= What to do =
Please render the stretch of the material from the line containing "You are a GUI" through the end of the material as a Markdown table with the columns "Row" and "Line", skipping blank lines. Leave the pictures out of the answer.

-- Start Data for the task --

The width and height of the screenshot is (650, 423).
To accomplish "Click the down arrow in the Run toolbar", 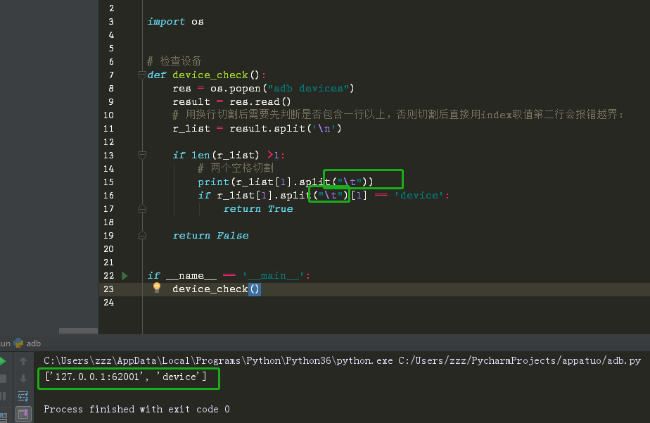I will 23,378.
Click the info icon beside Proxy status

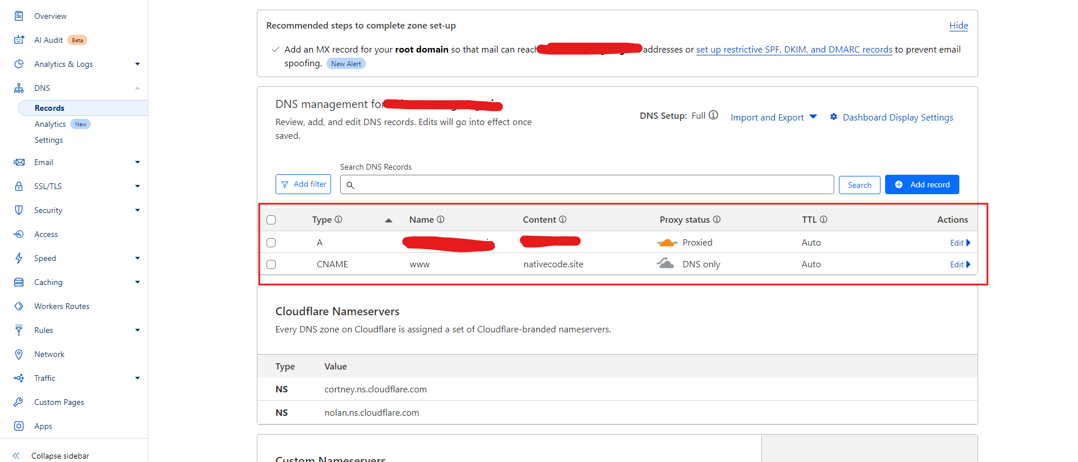click(717, 219)
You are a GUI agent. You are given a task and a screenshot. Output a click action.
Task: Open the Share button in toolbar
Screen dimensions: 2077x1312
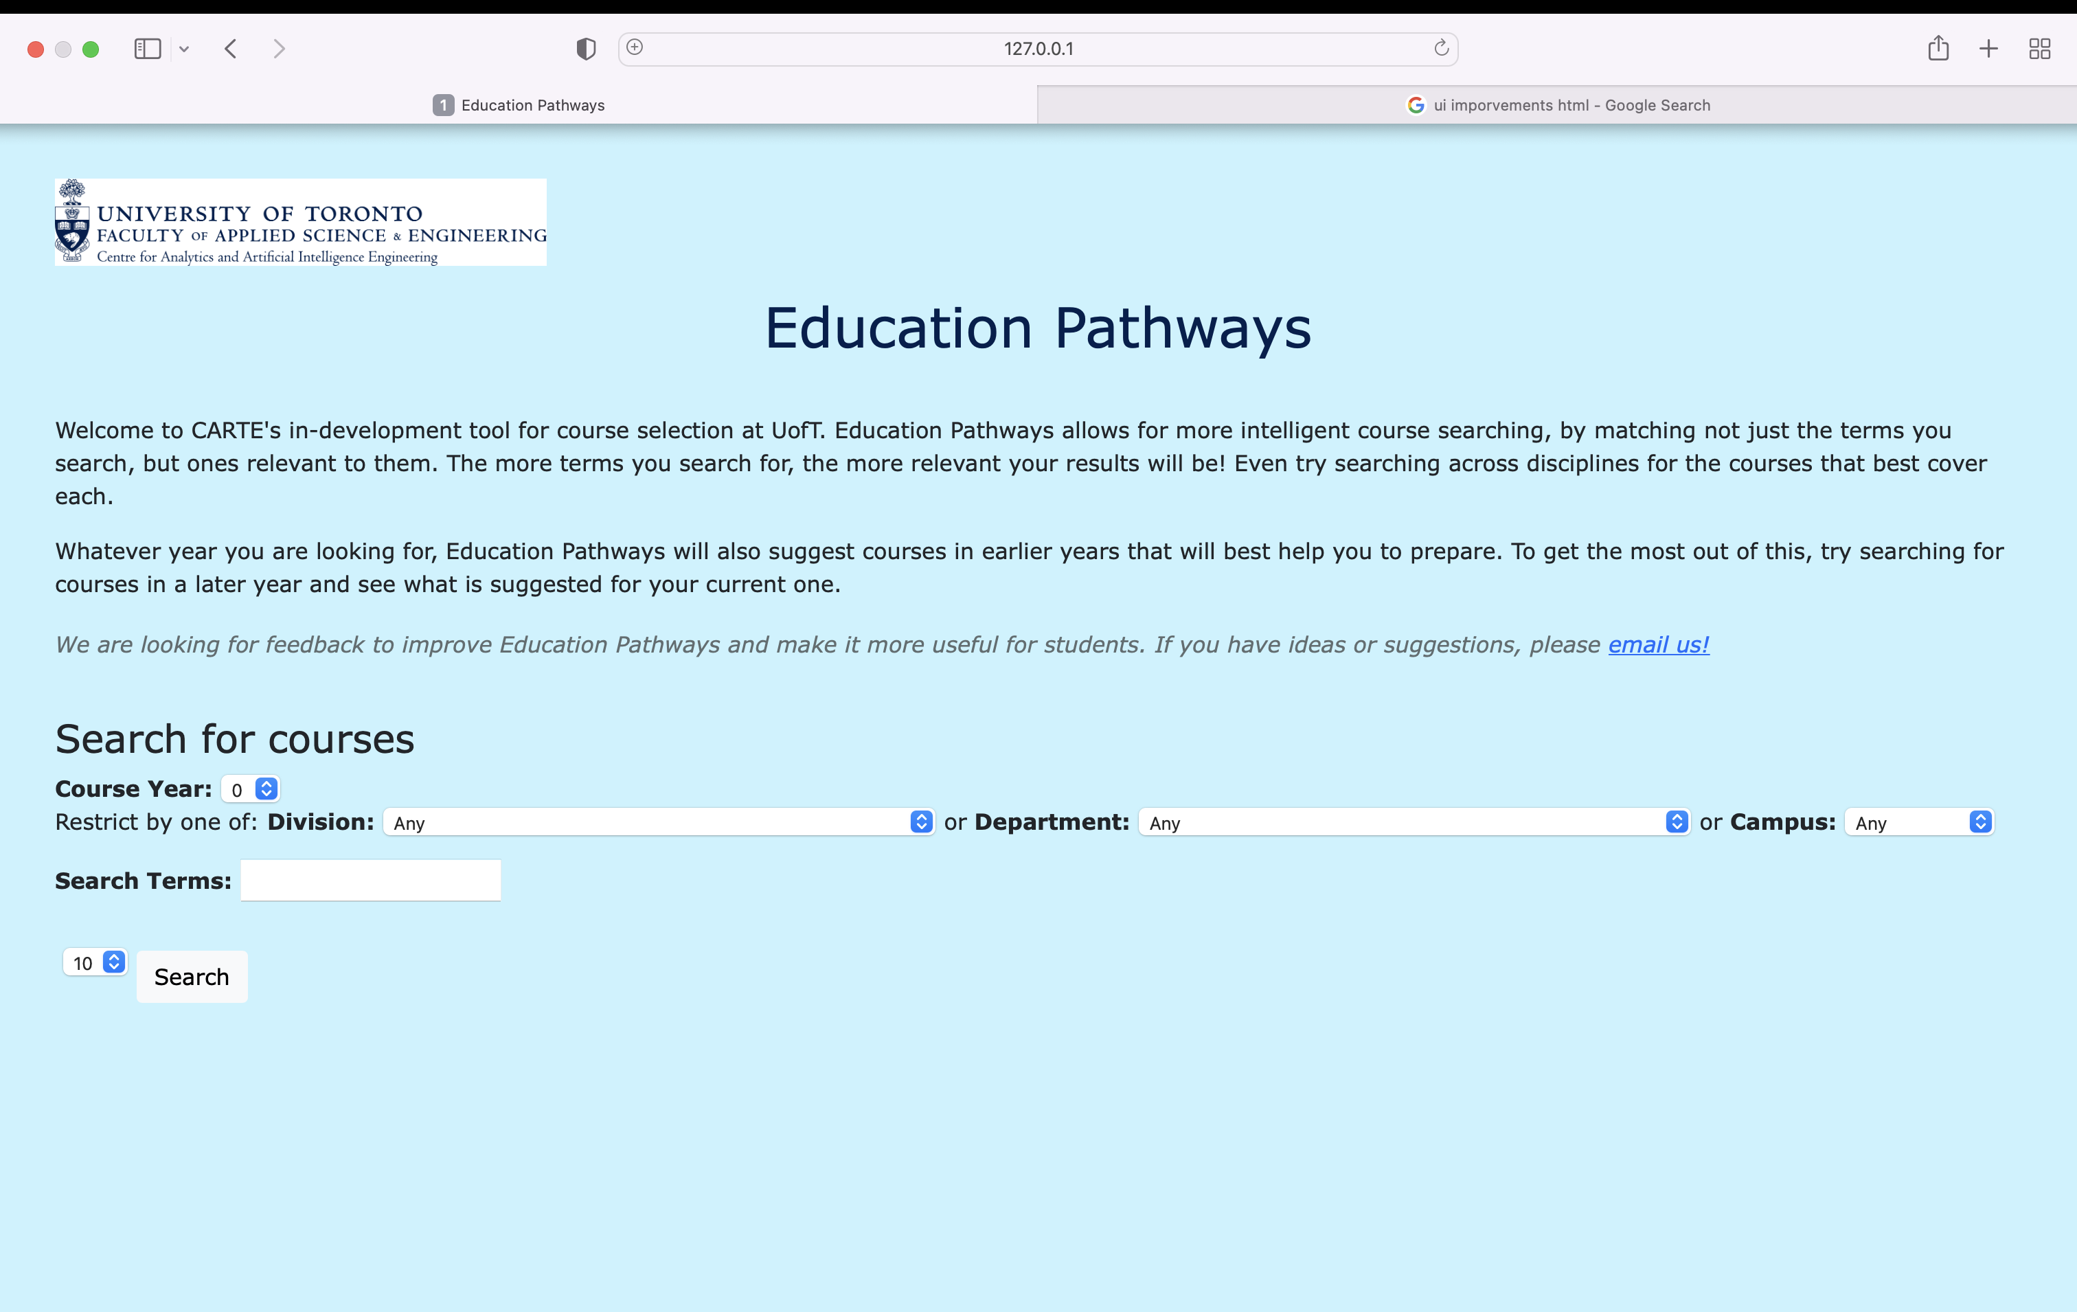[x=1938, y=48]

-- End Data for the task --

= Solution to this problem =
| Row | Line |
|---|---|
| 1 | You are a GUI agent. You are given a task and a screenshot. Output a click action. |
| 2 | Task: Open the Share button in toolbar |
| 3 | Screen dimensions: 2077x1312 |
| 4 | [x=1938, y=48] |